挫折本を読み返す。ヴィクトール・ユゴー著『レ・ミゼラブル』(西永良成訳)

 「ところが、アンジョルラスには女がいない。彼は恋をしていないのに、勇猛果敢になれる。氷みたいに冷たいのに、火みたいに壮烈になれるなんて、これこそ天下の奇観というもんだぜ」
 アンジョルラスは聴いているようには見えなかったが、もしだれかがそばにいたら、彼が小声で「祖国(パトリア)だよ」とつぶやくのが聞こえたかもしれない。


 挫折本を再び手に取り、そして挫折せずに読み通すために必要なものは、暇と勢いである。今回のレ・ミゼラブル読破への再チャレンジでつくづくそう思った。
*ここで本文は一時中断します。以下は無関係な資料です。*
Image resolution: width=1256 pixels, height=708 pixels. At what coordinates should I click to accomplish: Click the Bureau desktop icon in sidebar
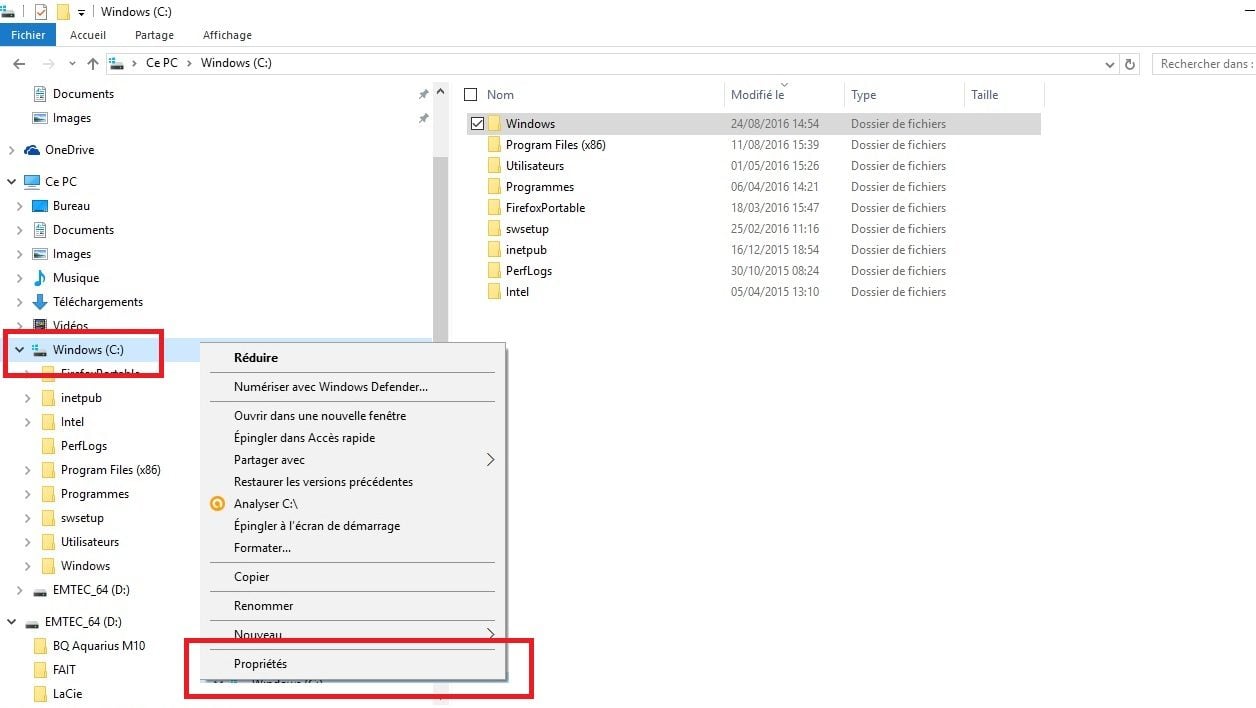coord(40,206)
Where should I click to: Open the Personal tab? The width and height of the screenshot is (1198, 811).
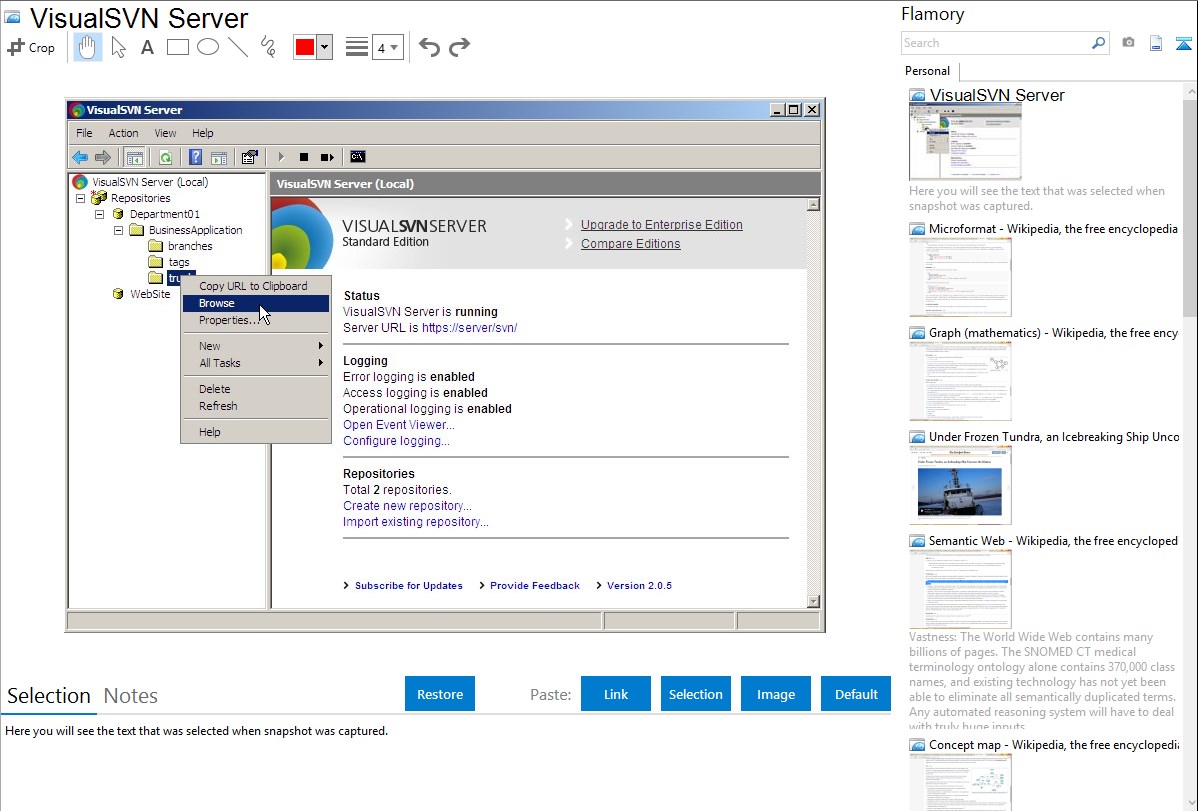tap(927, 71)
 私は『レ・ミゼラブル』という物語をトム・フーパー監督ミュージカル映画で知った。この映画は当時の私にとっては大きな衝撃で、気がつけば映画館で3回観て、DVDを購入し、サントラを延々と聴いていた。
 原作にもすぐに興味を持った。まずはミュージカルの元になっているとされるポール・ベニシュー氏監修の短縮版(永山篤一訳)を買った。角川文庫で上下二冊。これはこれでボリュームがあるが、面白くて一気に読んでしまった。映画で省略されていた人間関係(テナルディエの子どもたち)などが描かれており、満足感を覚えた。
 それからしばらくして、やはり完訳版も読んでおくべきではと思ったのかなんなのかは忘れたが、完訳版に手を出した。古い訳のものは著作権が切れ、電子書籍で安価に読めることに気づいたこともきっかけだったと思う。
 そして挫折した。意外と途中までは順調に読み進めていた。悪名高いワーテルローの戦いのシーンも面白く読んだ。墓場のシーンなど、短縮版では飛ばされていたシーンも読めた。が、マリユスが登場しコゼットと恋に落ちた辺りで挫折してしまった。特にこれといった理由はなかったと思う。自然と本を手に取ることがなくなり、そのまま物語世界から離脱した。とにかく私は挫折したのだ。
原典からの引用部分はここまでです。